MlopsConceptBeginner · 3 min read

What is Classification in Machine Learning in Python with sklearn

In machine learning, classification is the task of predicting which category or class an input belongs to. Using Python's sklearn library, you can train models that learn from labeled data to classify new data points into classes.

⚙️

How It Works

Classification is like sorting mail into different boxes based on the address. The machine learning model learns from examples where the correct box (class) is already known. It studies patterns in the data, such as colors, shapes, or numbers, to decide which box new mail should go into.

In Python, libraries like sklearn provide tools to create these models easily. You give the model a set of labeled examples (training data), and it finds rules to separate the classes. Later, when you give it new data, it uses those rules to predict the class.

💻

Example

This example shows how to use sklearn to classify iris flowers into species based on their measurements.

python

from sklearn.datasets import load_iris
from sklearn.model_selection import train_test_split
from sklearn.linear_model import LogisticRegression
from sklearn.metrics import accuracy_score

# Load iris dataset
iris = load_iris()
X = iris.data  # features
y = iris.target  # labels

# Split data into training and testing sets
X_train, X_test, y_train, y_test = train_test_split(X, y, test_size=0.3, random_state=42)

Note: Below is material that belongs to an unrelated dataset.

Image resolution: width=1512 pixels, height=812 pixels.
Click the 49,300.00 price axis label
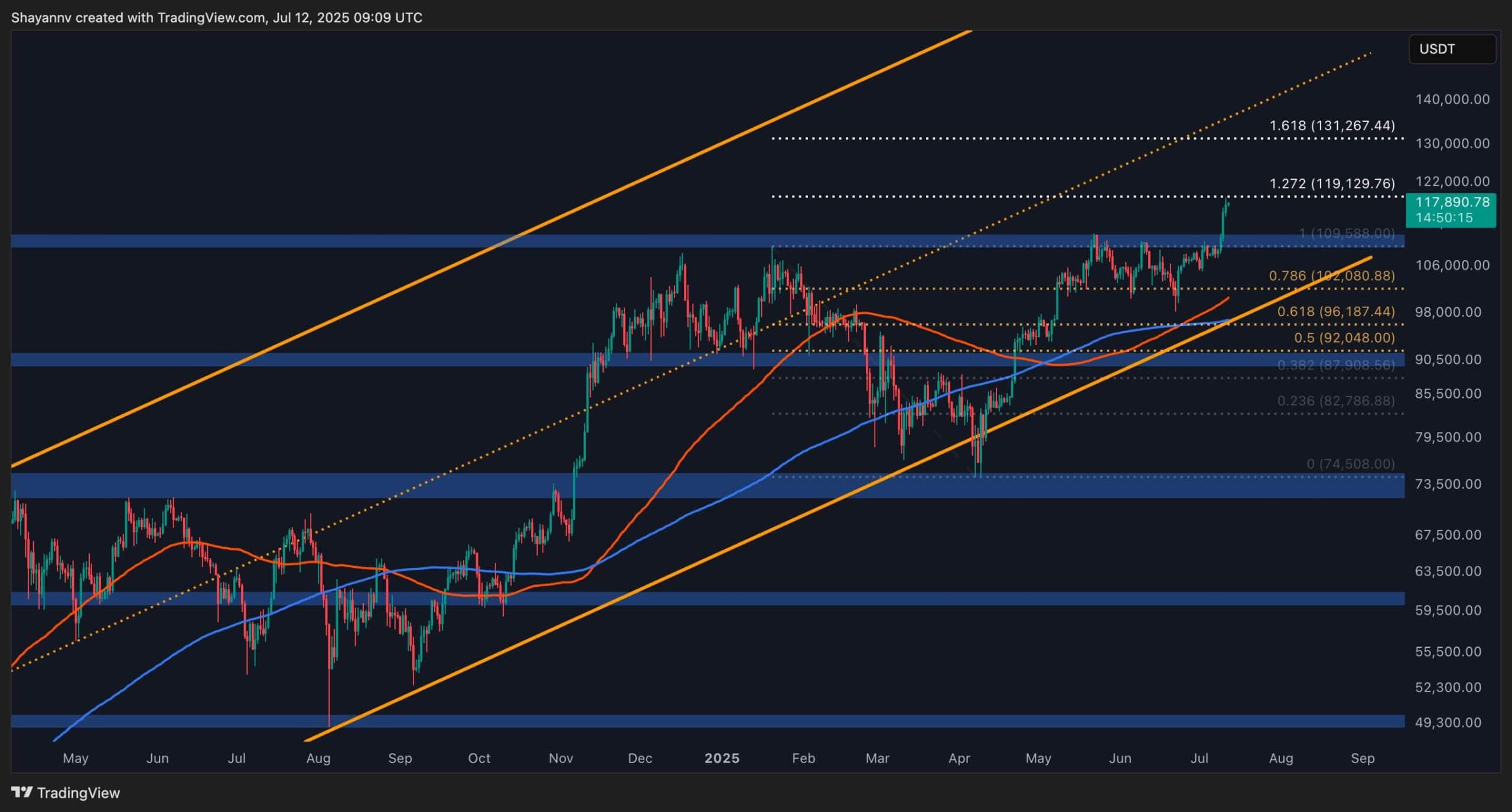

# Create and train the model
model = LogisticRegression(max_iter=200)
model.fit(X_train, y_train)

# Predict on test data
predictions = model.predict(X_test)

# Check accuracy
accuracy = accuracy_score(y_test, predictions)
print(f"Accuracy: {accuracy:.2f}")

Output

Accuracy: 1.00

🎯

When to Use

Use classification when you want to assign items into categories. For example:

Detecting if an email is spam or not
Recognizing handwritten digits
Classifying types of flowers or animals
Medical diagnosis based on symptoms

Classification helps automate decisions where the output is a label or category.

✅

Key Points

Classification predicts categories or classes for data points.
sklearn in Python offers easy tools to build classification models.
Models learn from labeled examples to make predictions on new data.
Common algorithms include logistic regression, decision trees, and support vector machines.

✅

Key Takeaways

Classification assigns input data to predefined categories based on learned patterns.

Python's sklearn library simplifies building and using classification models.

Training requires labeled data to teach the model how to classify.

Classification is useful for tasks like spam detection, image recognition, and medical diagnosis.